Obesity is a serious health problem in the modern society. Nevertheless, in spite of the intensive research efforts, only few genes that affect adipose tissue have been characterised. The most common form of obesity is determined by an interaction between the permissive environment and the host of polymorphisms located in genes throughout the genome that influence the individual susceptibility to gain weight. There exist also the rare cases of obesity caused by mutations in the genes of the leptin-melanocortin pathway e.g. congenital leptin or proopiomelanocortin deficiency. The most frequent cause of monogenic obesity is the mutation of the melanocortin-4 receptor that seems to follow an autosomal dominant mode of inheritance. Furthermore, the literature gives a description of at least 30 genetic syndroms with obesity as a major trait.

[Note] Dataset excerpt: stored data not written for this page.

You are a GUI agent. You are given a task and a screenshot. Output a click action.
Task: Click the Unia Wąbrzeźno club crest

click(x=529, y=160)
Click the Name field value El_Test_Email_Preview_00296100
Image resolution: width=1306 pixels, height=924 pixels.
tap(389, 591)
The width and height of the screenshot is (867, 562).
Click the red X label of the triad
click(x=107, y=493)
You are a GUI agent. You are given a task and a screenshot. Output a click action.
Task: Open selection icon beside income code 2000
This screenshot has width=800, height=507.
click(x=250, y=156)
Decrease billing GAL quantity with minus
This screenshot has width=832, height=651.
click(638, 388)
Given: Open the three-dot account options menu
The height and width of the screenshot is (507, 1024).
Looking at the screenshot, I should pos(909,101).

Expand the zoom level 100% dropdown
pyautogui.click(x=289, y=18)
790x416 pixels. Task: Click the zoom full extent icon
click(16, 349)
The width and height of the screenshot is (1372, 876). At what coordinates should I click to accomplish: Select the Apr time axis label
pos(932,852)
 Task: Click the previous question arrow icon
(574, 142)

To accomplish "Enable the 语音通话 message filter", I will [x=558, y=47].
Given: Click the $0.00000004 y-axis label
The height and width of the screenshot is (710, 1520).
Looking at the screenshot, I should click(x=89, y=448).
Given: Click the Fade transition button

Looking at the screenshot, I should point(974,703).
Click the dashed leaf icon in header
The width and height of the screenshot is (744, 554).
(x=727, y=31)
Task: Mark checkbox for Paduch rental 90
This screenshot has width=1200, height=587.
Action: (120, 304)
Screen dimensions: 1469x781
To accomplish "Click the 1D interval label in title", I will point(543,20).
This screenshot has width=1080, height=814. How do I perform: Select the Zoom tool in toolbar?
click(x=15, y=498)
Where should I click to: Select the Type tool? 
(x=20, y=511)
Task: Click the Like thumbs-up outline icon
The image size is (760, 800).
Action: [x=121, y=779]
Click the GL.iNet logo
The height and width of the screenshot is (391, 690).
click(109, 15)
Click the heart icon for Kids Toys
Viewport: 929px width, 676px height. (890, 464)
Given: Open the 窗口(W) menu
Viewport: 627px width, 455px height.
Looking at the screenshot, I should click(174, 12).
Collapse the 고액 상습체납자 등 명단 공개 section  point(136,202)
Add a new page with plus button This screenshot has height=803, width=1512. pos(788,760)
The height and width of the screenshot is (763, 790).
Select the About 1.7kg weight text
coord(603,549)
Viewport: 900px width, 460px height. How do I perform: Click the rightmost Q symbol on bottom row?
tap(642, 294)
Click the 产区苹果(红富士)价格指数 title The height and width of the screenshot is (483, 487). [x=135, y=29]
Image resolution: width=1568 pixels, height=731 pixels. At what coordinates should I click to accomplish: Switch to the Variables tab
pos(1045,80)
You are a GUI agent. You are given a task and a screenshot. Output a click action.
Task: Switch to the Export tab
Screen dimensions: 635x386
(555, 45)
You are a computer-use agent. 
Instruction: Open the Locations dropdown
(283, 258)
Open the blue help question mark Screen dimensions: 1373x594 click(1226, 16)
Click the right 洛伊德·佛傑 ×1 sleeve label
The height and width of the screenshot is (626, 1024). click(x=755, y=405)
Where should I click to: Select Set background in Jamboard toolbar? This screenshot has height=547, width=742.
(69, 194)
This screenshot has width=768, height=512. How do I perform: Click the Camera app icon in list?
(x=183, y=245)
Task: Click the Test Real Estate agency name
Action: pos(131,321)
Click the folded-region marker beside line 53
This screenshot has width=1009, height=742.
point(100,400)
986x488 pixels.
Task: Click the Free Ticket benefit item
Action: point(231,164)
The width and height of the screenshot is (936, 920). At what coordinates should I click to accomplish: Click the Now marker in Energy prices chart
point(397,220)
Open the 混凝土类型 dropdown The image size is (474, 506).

However, in each case of the syndromic obesity the excess of the fat mass is accompanied by the specific pattern of dysmorphic traits, different congenital malformations and/or mental retardation. The focus of this review is to distinguish clinical features that can aid to establish the right clinical diagnosis in the individual suspected of the syndromic or non-syndromic monogenic form of obesity. Moreover, we present the current knowledge about the genetic background, underlying pathogenic mechanisms and detailed characteristics of such diseases.